AKP açısından tek başına iktidarını kaybettiği 7 Haziran 2015 seçimlerinin ardından, 31 Mart 2024 yerel seçimleri iktidarının ‘meşruiyetinin’ tartışılacağı bir tabloyu açıkça ortaya koydu. Bu yazı yazılırken sandıkların henüz yüzde 50’ye yakını açılmıştı.

Devlet imkanlarının kelimenin tam anlamıyla iktidar açısından ‘hunharca’ harcandığı, harekete geçirildiği, bakanların AKP’nin İstanbul Büyükşehir Belediye Başkan Adayı Kurum için sahaya çıktığı bir tablonun ardından ortaya çıkan sonuç, ülke halklarının, emekçilerinin iktidara çok net bir yanıt verdiğini gösteriyor. İstanbul’da İmamoğlu’nun Kurum karşısında kaç puan fark ile kazanacağı bu yazı matbaaya gittiğinde muhtemelen netleşmiş olacak ve pek çok kamuoyu araştırmasının tahmin ettiğinin üzerinde bir sonuç olacak bu.

Bu sonuçlar, İmamoğlu’nun partisindeki pozisyonunu daha da güçlendirirken önümüzdeki dönem cumhurbaşkanlığı seçimleri açısından da onu en güçlü aday haline getirmiş oldu.

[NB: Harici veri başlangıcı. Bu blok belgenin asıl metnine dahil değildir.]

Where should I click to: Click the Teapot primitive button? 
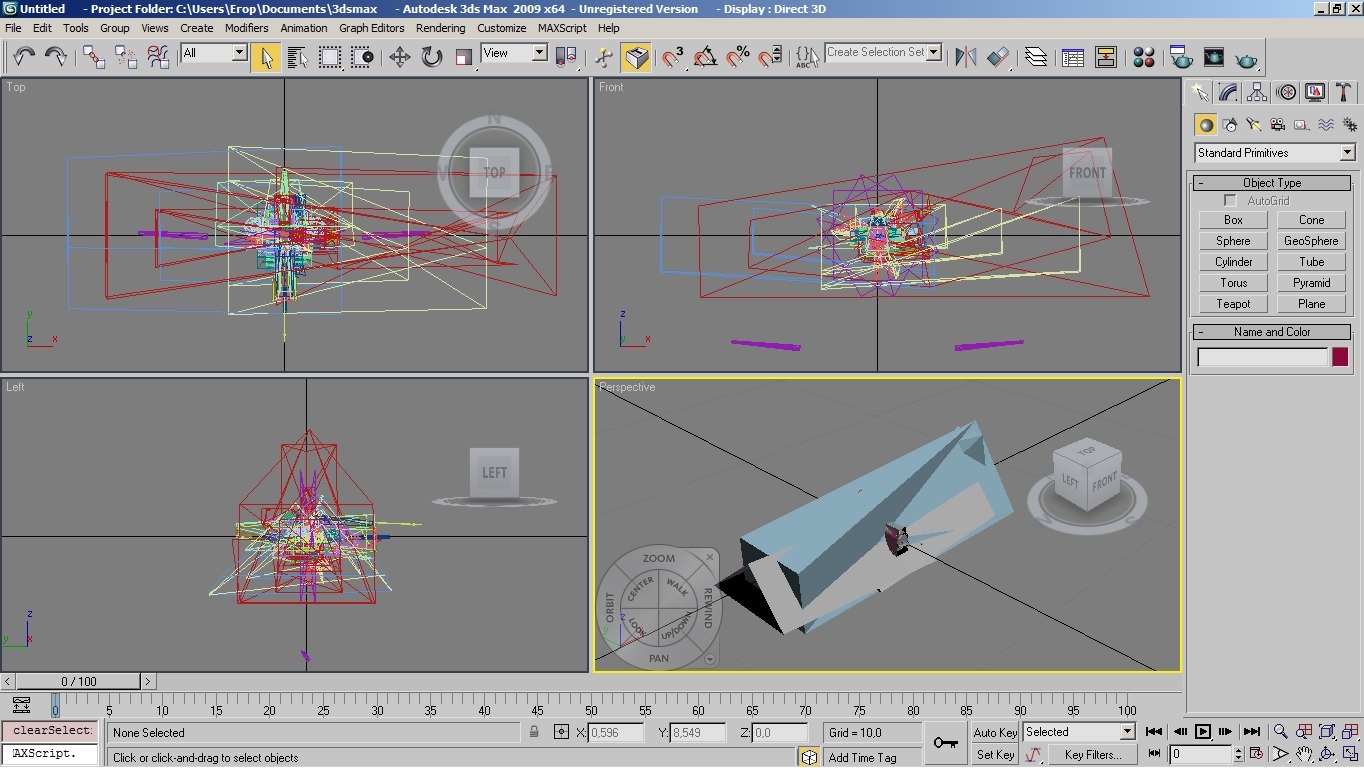1233,304
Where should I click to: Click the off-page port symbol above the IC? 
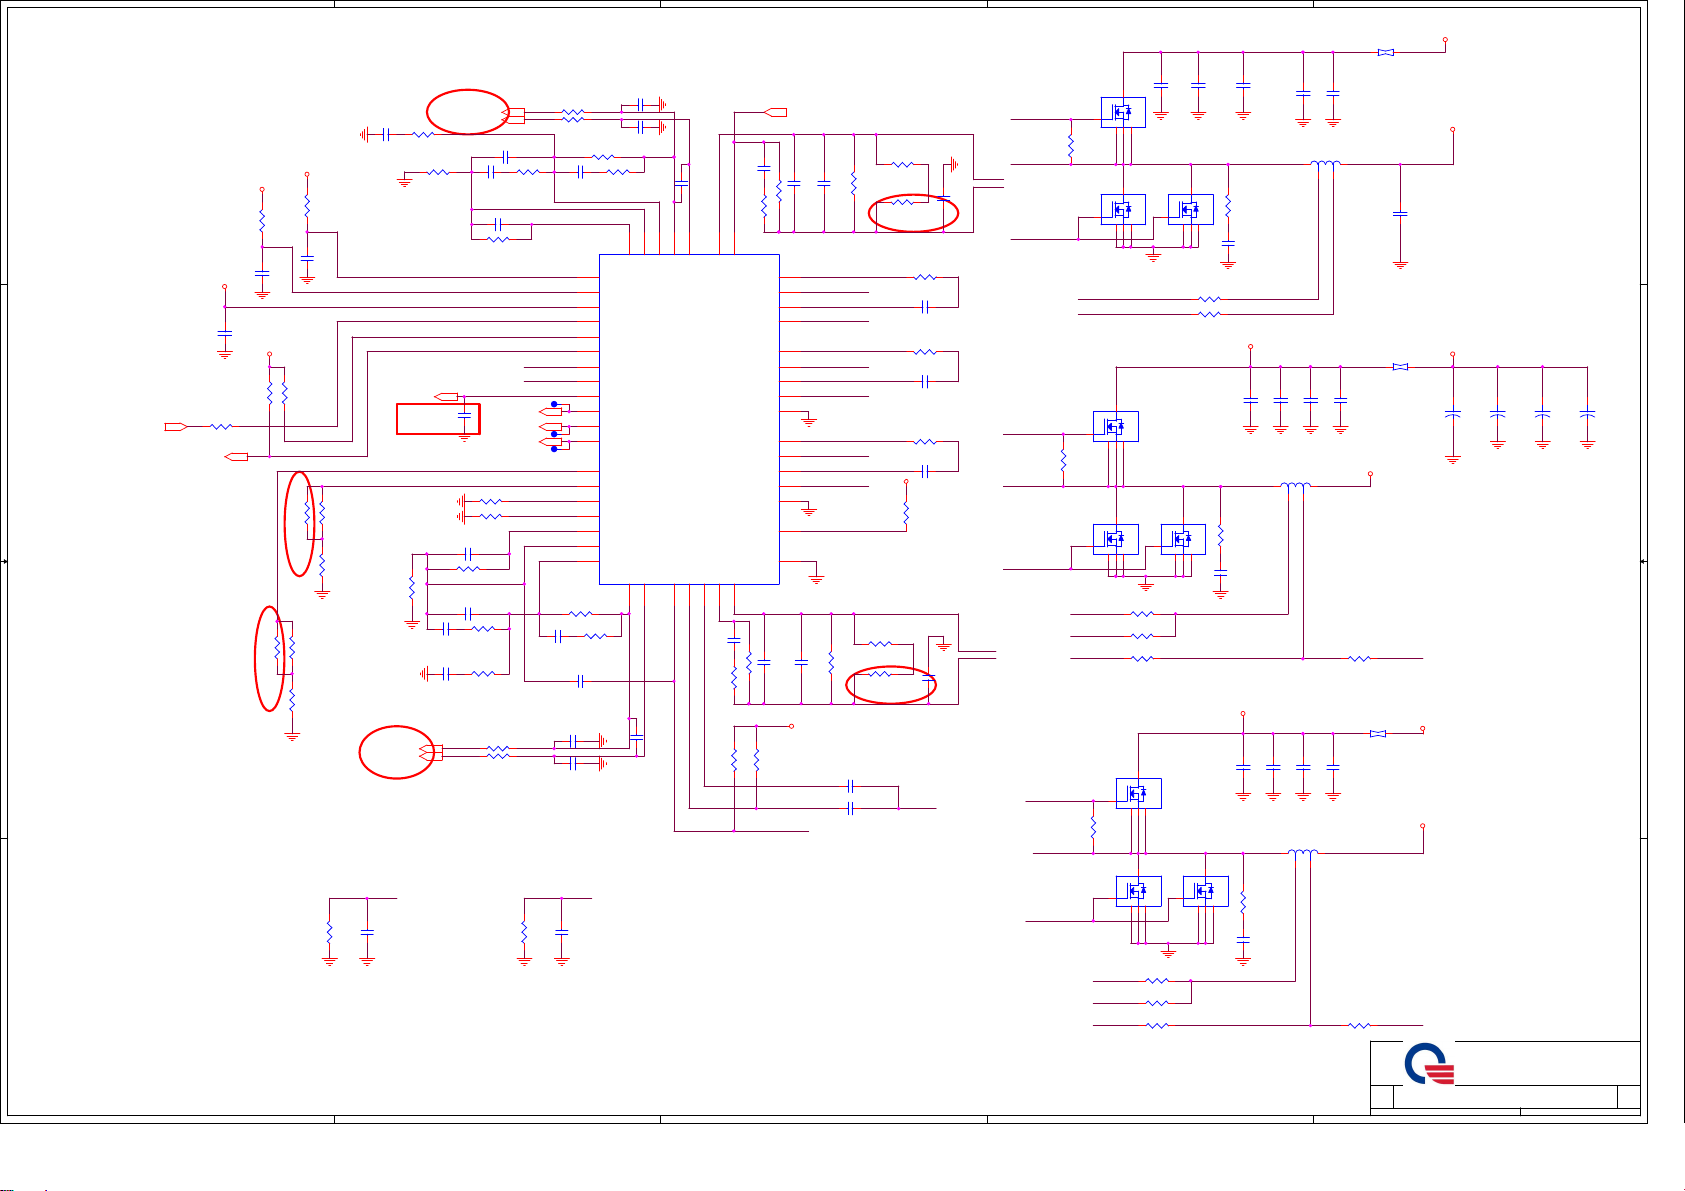(x=776, y=111)
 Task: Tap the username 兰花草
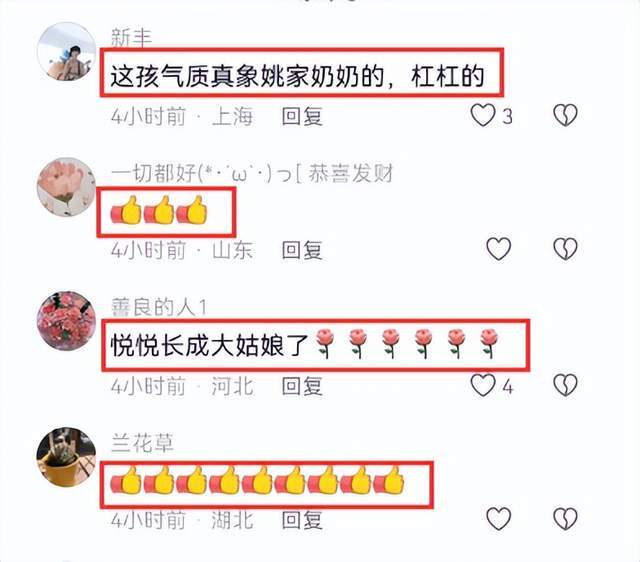142,443
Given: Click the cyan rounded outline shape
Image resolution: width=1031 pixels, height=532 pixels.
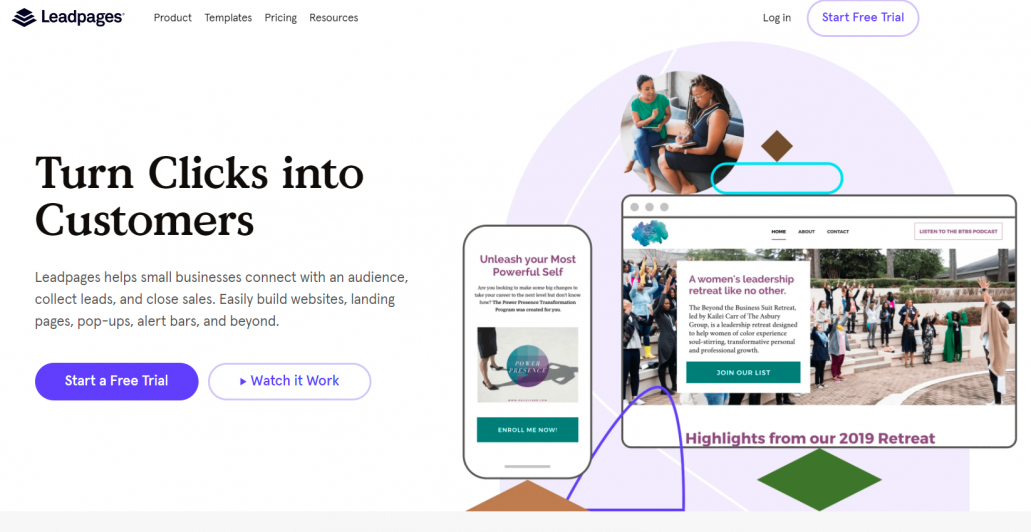Looking at the screenshot, I should [x=777, y=178].
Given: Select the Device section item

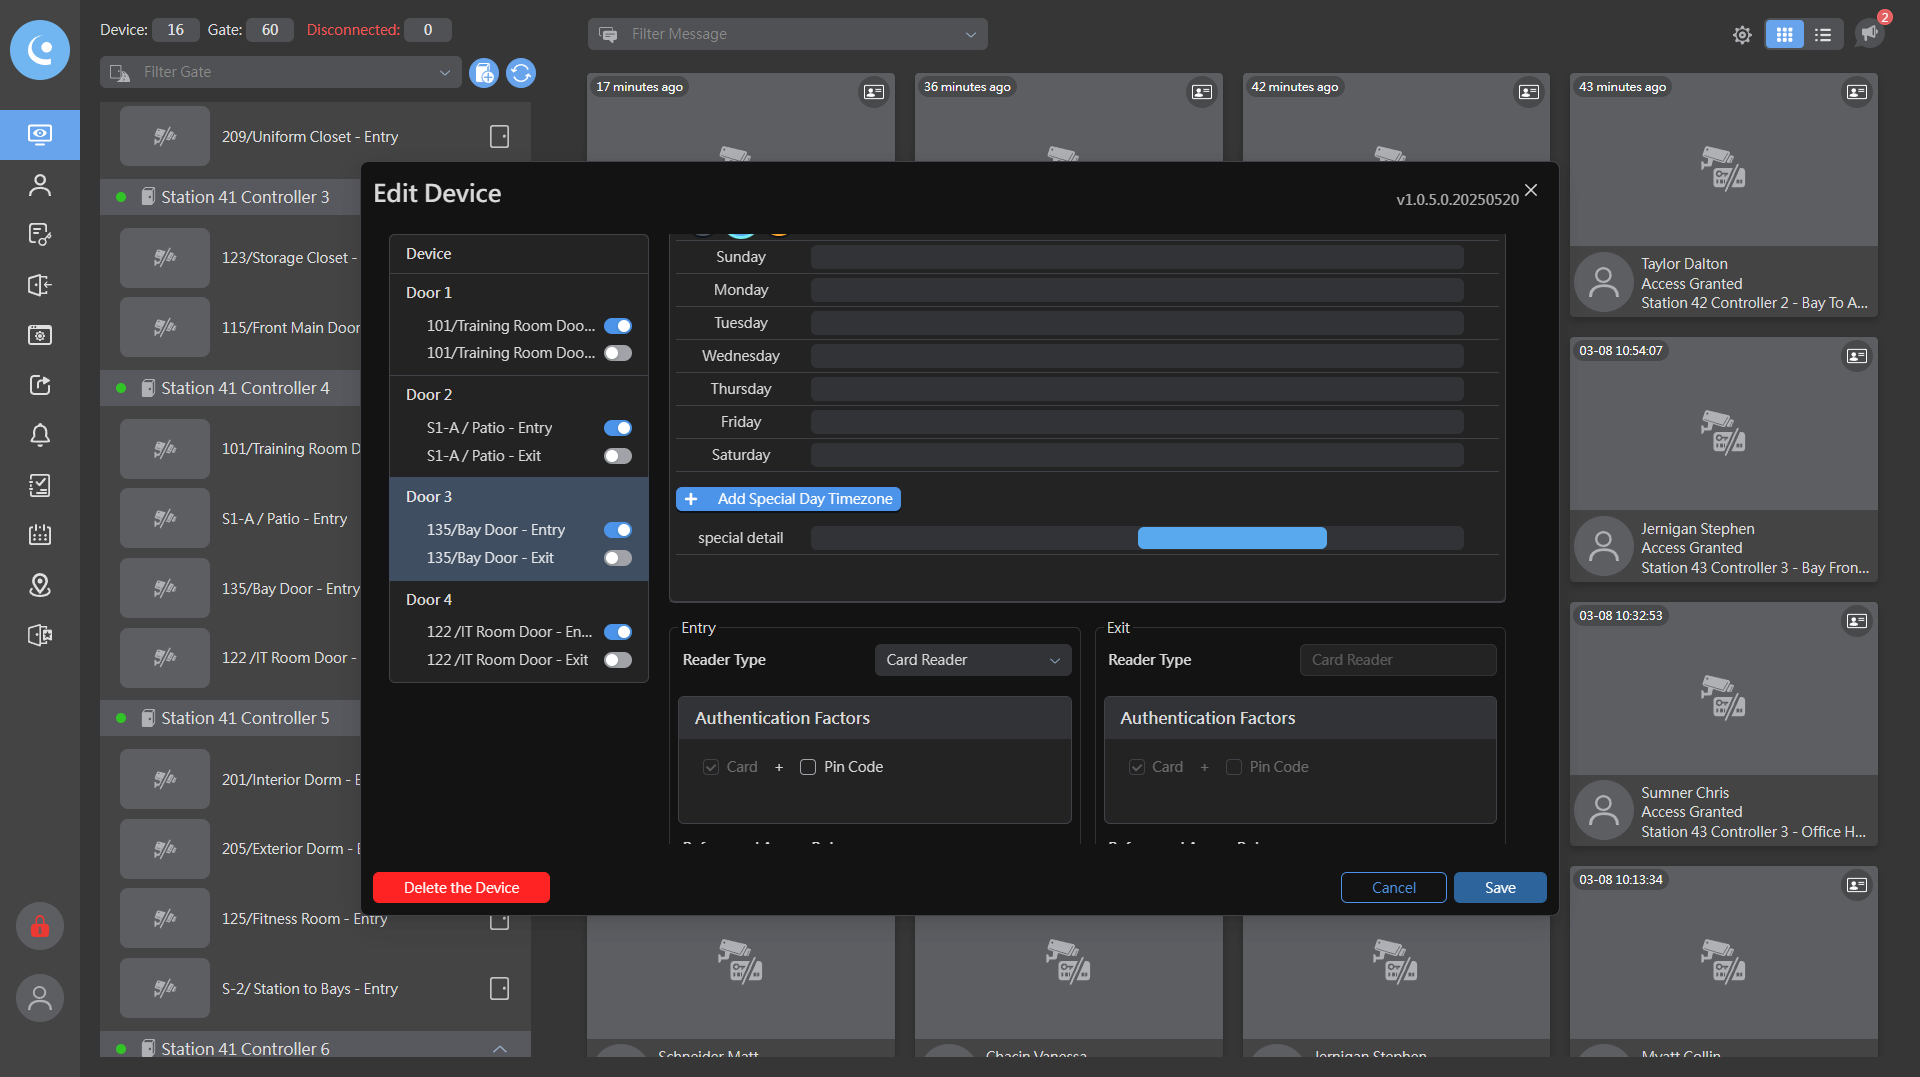Looking at the screenshot, I should click(429, 254).
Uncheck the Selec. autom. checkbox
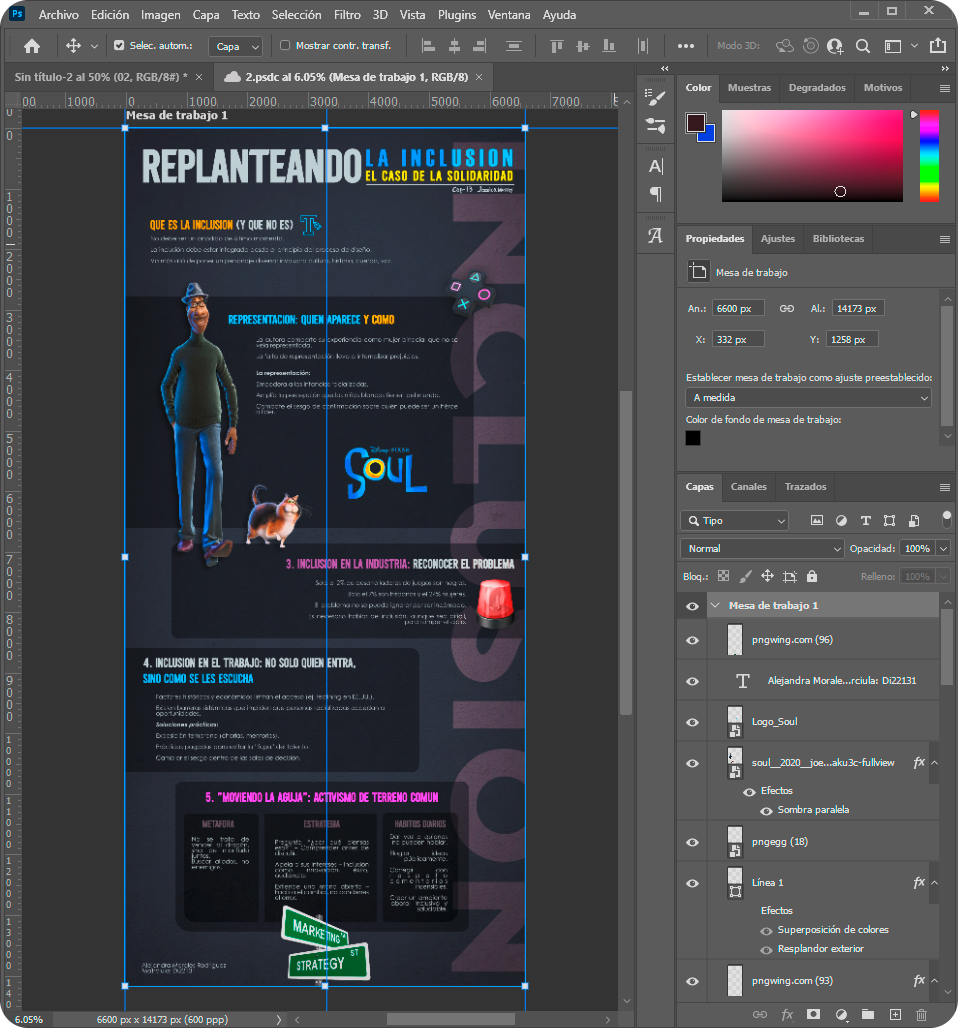The width and height of the screenshot is (958, 1028). tap(119, 46)
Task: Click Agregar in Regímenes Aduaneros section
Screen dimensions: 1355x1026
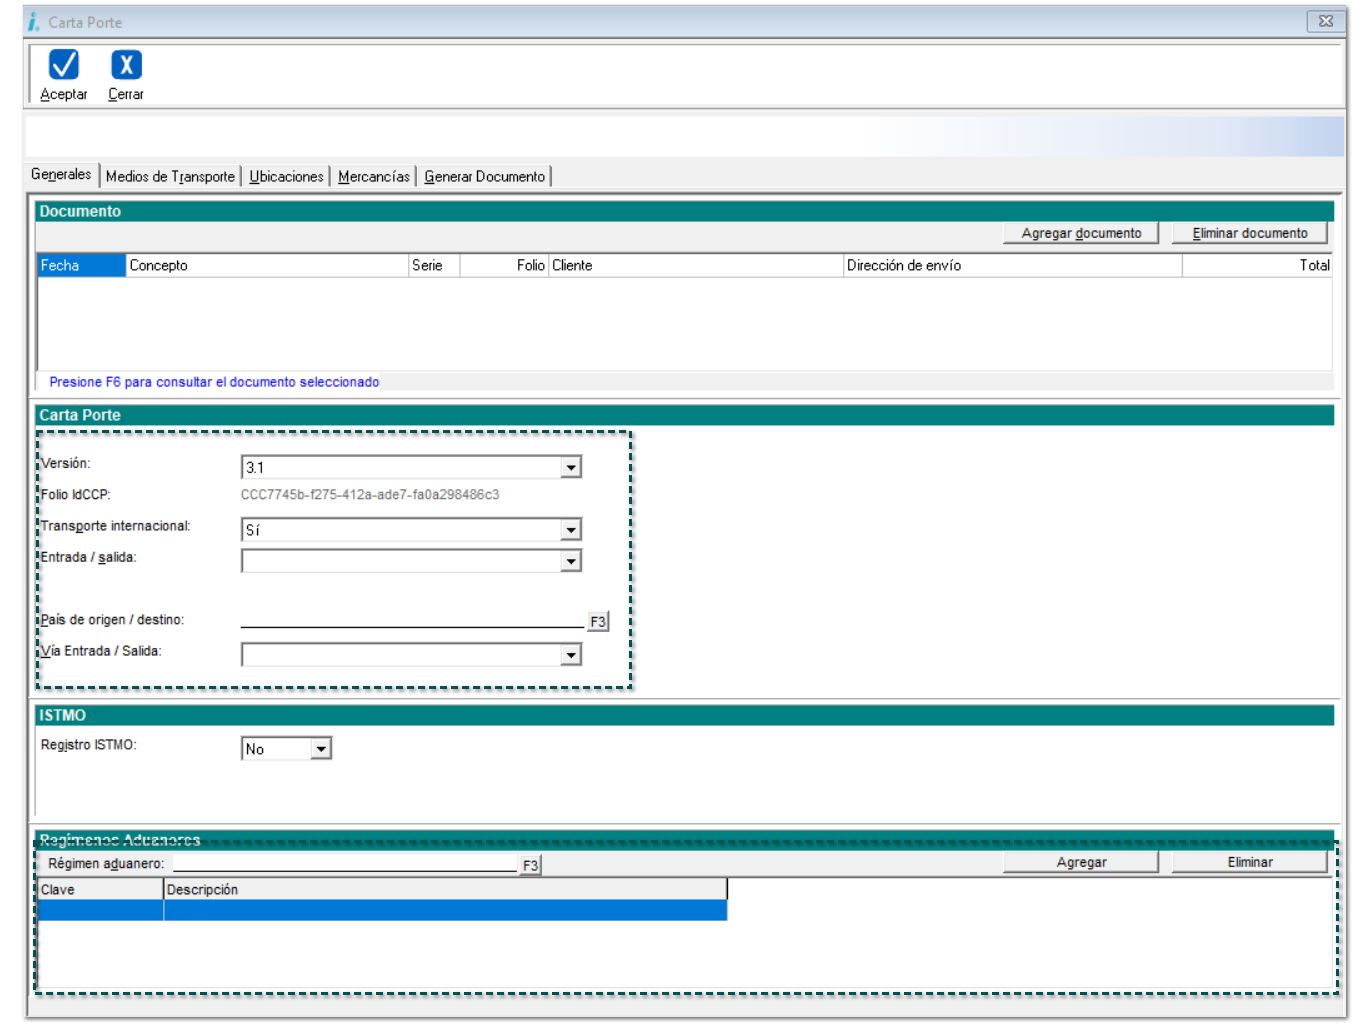Action: tap(1080, 862)
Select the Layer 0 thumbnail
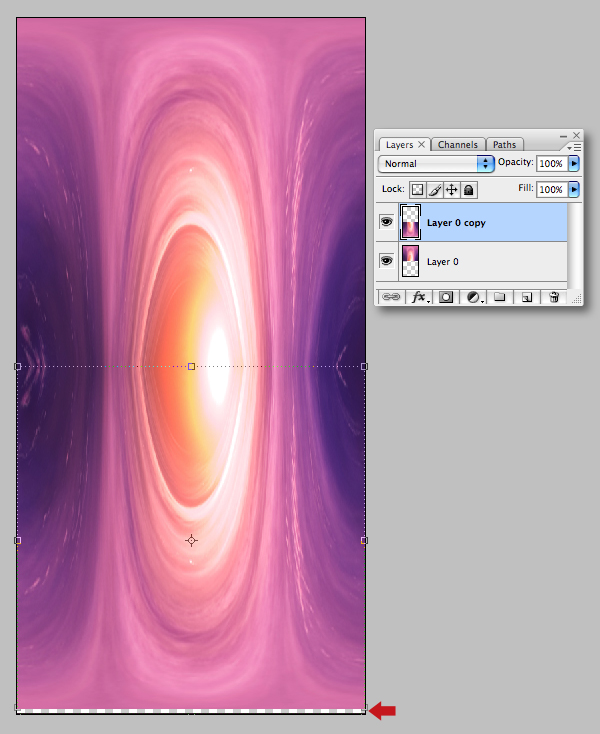 (x=410, y=261)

Daha önce güçlü sonuçlar aldığı deprem kentleri dahil pek çok kentte ciddi zayıflama gösteren AKP ve Cumhur İttifakı, ortaya çıkan bu tablo ile artık bir ‘yük’ olarak tarif edilmiş oldu.

Bu sonuçlar, muhalefet cephesi içinde seçimlerin ertesinde bir erken genel seçim tartışmasını da tetikleyecektir.

Cumhurbaşkanı Erdoğan, geçen haziran ayındaki bir konuşmasında, “31 Mart 2024 yerel seçimleri, tıpkı 30 yıl önceki 1994 seçimleri gibi inşallah belediyecilikte yeni bir milat olacaktır” ifadelerini kullanmıştı. Bu, aslında kendi partisindeki erimenin Milli Görüş’ün mirası için yarışan Yeniden Refah Partisi ile Saadet Partisinde toplanmasının önünü almaya yönelik bir hamleydi. Aynı zamanda da seçmenini konsolide etmeye yönelik bir taktik söylemdi.

Ortaya çıkan tablo ise Erdoğan’a ‘1994 senin için artık ancak bir nostalji olabilir’ diyor.

Bu sonuçların ortaya çıkmasında son olarak Şimşek programıyla emekçilerin üzerine iyice çöken ve onların nefes almasını bile zorlaştıran yoksullaştırıcı ekonomi politikalarına açık bir tepki olduğunu söyleyebiliriz. Bu kadar yaygın bir erime ekonomi politikalarının sonuçlarından bağımsız tartışılamaz. Bunun içine, iktidar tarafından yaşamaları bile lüks olarak görülen emeklilerin tepkisini de ekleyin.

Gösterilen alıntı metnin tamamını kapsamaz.